EXERCISE PROMPT
Continue the excerpt on future highways and vehicle propulsion from its final sentence.

EXCERPT PROVIDED
The world of 1980 wasn’t terribly different
from the world of 2000, and I think the world of 2000, looking back from
2020, won't seem that much different from the world of 2020.
Smart Highways, Vehicles
Intervehicle, Highway Intercommunication
I'm surprised that we aren't already utilizing intelligent, "ground-traffic-control" highways upon which vehicles know their exact positions and orientations, and therefore, their speeds. Such a highway system could monitor the positions and velocities of all its tenant vehicles, and would be able to provide automatic lane signaling, braking, steering, collision warning, and collision avoidance, including emergency takeover in case the driver became incapacitated. The highway could choreograph the motions of all its resident vehicles. Wires buried in the roads, carrying weak RF signals, magnets embedded in the roads, or some other RF grid-work could allow vehicles to be located within, perhaps, a foot.
Highway plans don't seem to be headed in this direction, so it remains to be seen whether or not autonomous vehicle control will follow this approach. It seems probable that each vehicle will be computer enhanced with an artificial intelligence to take over routine driving chores. They will probably operate networked, passing along road information transparently as packets of information as they pass each other.
Computer-assisted driving and flying:
This is another approach to autonomous vehicles and the one that appears to be the front-runner at the present time. A road-following, machine-vision-activated turn signal is now appearing in Mercedes trucks, as a trial-balloon for ultimate road-following visual navigation systems for trucks. These features will debut first in high-end automobiles, gradually diffusing downward to economy cars and trucks. Automated road accident systems will prevent traffic piling up behind disabled cars and trucks.
Airplanes will be able to check on their pilots, crew and pasengers and radio for help/instructions in the event of emergency or disturbance. Aircraft flying in the same airspace will “know” where other aircraft are for collision avoidance and ttraffic control by using a real-time satellite network.
By 2020, petroleum prices should be soaring. Also, anthropically-generated CO2 isn't going to be very popular. I think a momentous change in our automotive habits is in the offing.
Fuel Cell Powered?
One problem with fuel cells is that of avoiding fossil-fuel consumption in generating their fuels. However, hydrogen/oxygen fuel cells presently seem favored among alternative vehicle propulsion schemes.
Alcohol-powered vehicles were used in Germany during World War II. Farmland is required to produce alcohol, but alcohol-powered cars and trucks would utilize renewable fuels, and wouldn't add to the net CO2 content of the atmosphere.

DATASET SECTION
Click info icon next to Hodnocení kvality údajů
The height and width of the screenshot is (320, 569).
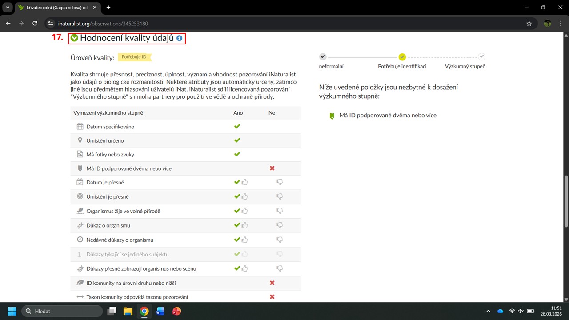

OUTPUT FOR THIS EXERCISE
At some point in the future, the current Moore's Law 100-folding of transistor densities is going to break down. Progress using a given technology tends to follow an S-curve. Right now, we're still on the linear portion of the sigmoid curve. Intel, TI, and IBM have announced plans for conversion to 0.13-micron geometries at the end of this year and early next year, and a transition to 0.10-micron geometries late in 2002, keeping us on the Moore's Law curve until early 2004. Further migrations to 0.07-micron geometiry and then to 0.05-micron geometiry appears feasible and likely, carrying us through late 2005. I'm going to suppose that we might remain on the Moore's-Law curve more or less through 2010. However, remaining on the Moore's-Law curve through 2020 would bring us down to 20 nanometer or 6-atom-wide features. This might or might not be possible, so, for the lower limit on 2020 design features and capabilities, I'm going to use the 2015 Moore's-Law projection, and for the upper limit on 2020 circuit features and capabilities, to utilize the 2020 Moore's-Law projection. It's worth noting that even if we "hit the wall" in computer price-performance improvements, prices will continue to fall for 5 to 6 years after this happens because this is the time required for prices of cutting-edge computer devices to bottom out.
I believe that we will reach the levels of computer price-performance values that will allow human-caliber artificial intelligence hardware.
2020 Computer speeds:
1 to 10 terops
2020 RAM Prices: $1,000 to $100/terabyte RAM
2020 Hard Drives: 4 to 100 terabytes of disk
2020 Laser-Optical: 100 to 1,000 gigabyte DVD’s?
2020 Internet Bandwidths: 10 to 1,000 megabaud wideband
2020 Webcam: Yes
2020 Displays: At least 2,000 by 1,500-pixel HDTV displays (see below).
2020 Digital Signal Pr.: 10 to 100 terops DSP’s
These numbers reflect 1,000-fold improvements (per Moore's Law for 2015) to 10,000-fold improvements (per Moore's Law for 2020) in computer speeds and storage capacities over their current Year-2000 values.
Embedded computers (in trucks, washing machines, TV's, etc.) are probably more important than desktop computers. However, the above numbers should also be indicative of the performances that might be expected in embedded computers.
I think the most significant thing about robotics is that it's already very much with us. Fifty years ago, there was a great deal of concern about robots taking over. We would face massive technological unemployment. Common folk would become a bread-and-circuses proletariat, on the dole, as they were replaced by robots.
In Karel Capek's 1926 play "R. U. R". ("Rossam's Universal Robots"), the robots take over, eliminating humanity. In Jack Williamson's "The Humanoids", the robots lobotomize humans to ensure their contentment, and to protect them from harm. By now, we've had fifty years of automation, including Puma and Unimation industrial manipulators, and it hasn't happened yet. Telephone operators have been replaced by crossbar switches. Clerks have been replaced by computers. Clotheslines have been replaced by automatic clothes driers. Assembly-line workers have been replaced by specialized machinery. Typists have been augmented by word processors, with voice dictation in the offing. Manual car-washing has been superceded by robotic car washers. Full-service gas stations have given way to do-it-yourself gas stations. Mom-and-pop grocery stores have been exchanged for supermarkets. And yet, we have an unemployment rate below 5%.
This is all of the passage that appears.